On being seen as a spokesperson for black America

"I don't mind people calling me up to ask me about current events. I wish there was more space though. There is an unfortunate tradition in this dialogue of quote-unquote 'race relations' in this country where people are selected at various moments to be spokespeople, for what right now is a community of 40 million people. Obviously I write, and I write for the public and I want my thoughts considered, I want my writing considered. But I didn't ask for a crown. And that's kinda what has happened honestly, to be straight with you. Because with that comes assumptions about what you're saying and what you're supposed to do. You lose some of your freedoms as a writer. You lose your ability to be curious in public, because you have a crown on now — you're supposed to have the answers. It is probably the most regrettable development, personally, for me out of the past eight years."

On how Obama's presidency shaped his career

"I didn't have a career before Barack Obama. And I don't think I would have had one, at least like I have now ... I have to be honest about that. In some ways it opened up a market. And there are — I don't want to in my own protestings erase the fact that there are a number of incredible, incredible black journalists who sprung up in the wake of Obama: my friend Jelani Cobb at The New Yorker, Nikole Hannah-Jones at The New York Times Magazine. A number of people were just writing beautifully because ... I largely think as a indirect result of Obama, people were much more curious about black life."

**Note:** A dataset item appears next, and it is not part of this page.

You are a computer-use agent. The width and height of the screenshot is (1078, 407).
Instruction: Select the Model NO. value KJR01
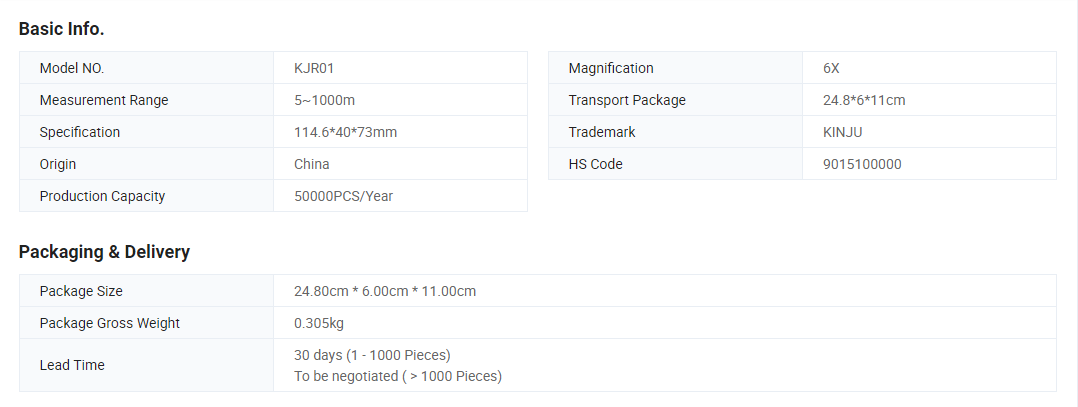[x=314, y=68]
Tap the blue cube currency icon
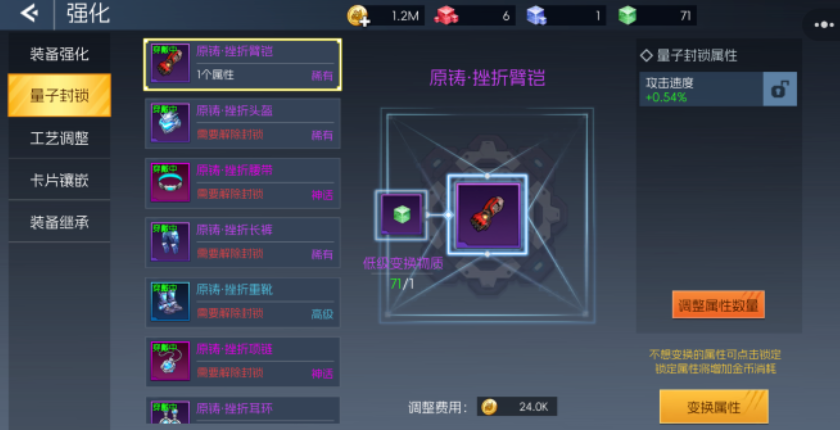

"My job is to tell the truth as I see it. I'm not anybody's pastor. I'm not anybody's prophet. That's not my job."

Ta-Nehisi Coates

On critics who say his writing is too cynical

"I think for a very, very long time, the vast majority of this country has been spoon-fed its history as though they were 2-year-old children. This is about intellectual maturity. I know there is a desire to be read a bedtime story, and to be patted on the head and told, 'In the end, the good guys win.' But no one actually knows whether that's true. And it hasn't been true for generations of African Americans. We had 250 years of enslavement in this country, versus, we're just getting over 150 years or so of freedom — what that means, is for the majority of the time that black people have been in this country, they have been enslaved. The expectation that you will take all of that into consideration — to say nothing about Jim Crow, to say nothing about the era of lynchings, to say nothing about this era we live in now where the people who I pay my taxes to to protect me don't have the same relationship to me as they do in other communities — that one should somehow in some sort of literary way at the end of the day say, 'But everything's gonna be OK.' Is it? How do you know that? How do you know everything's gonna be OK? My job is to tell the truth as I see it. I'm not anybody's pastor. I'm not anybody's prophet. That's not my job. But I think for a lot of black writing, because this thing is so close to the bone of who we are as Americans, there's this idea that you should get a bedtime story. And I'm just not gonna do that. I'll never do that. It'd be a massive betrayal of the form."

This article was originally published on September 28, 2017.

This segment aired on September 28, 2017.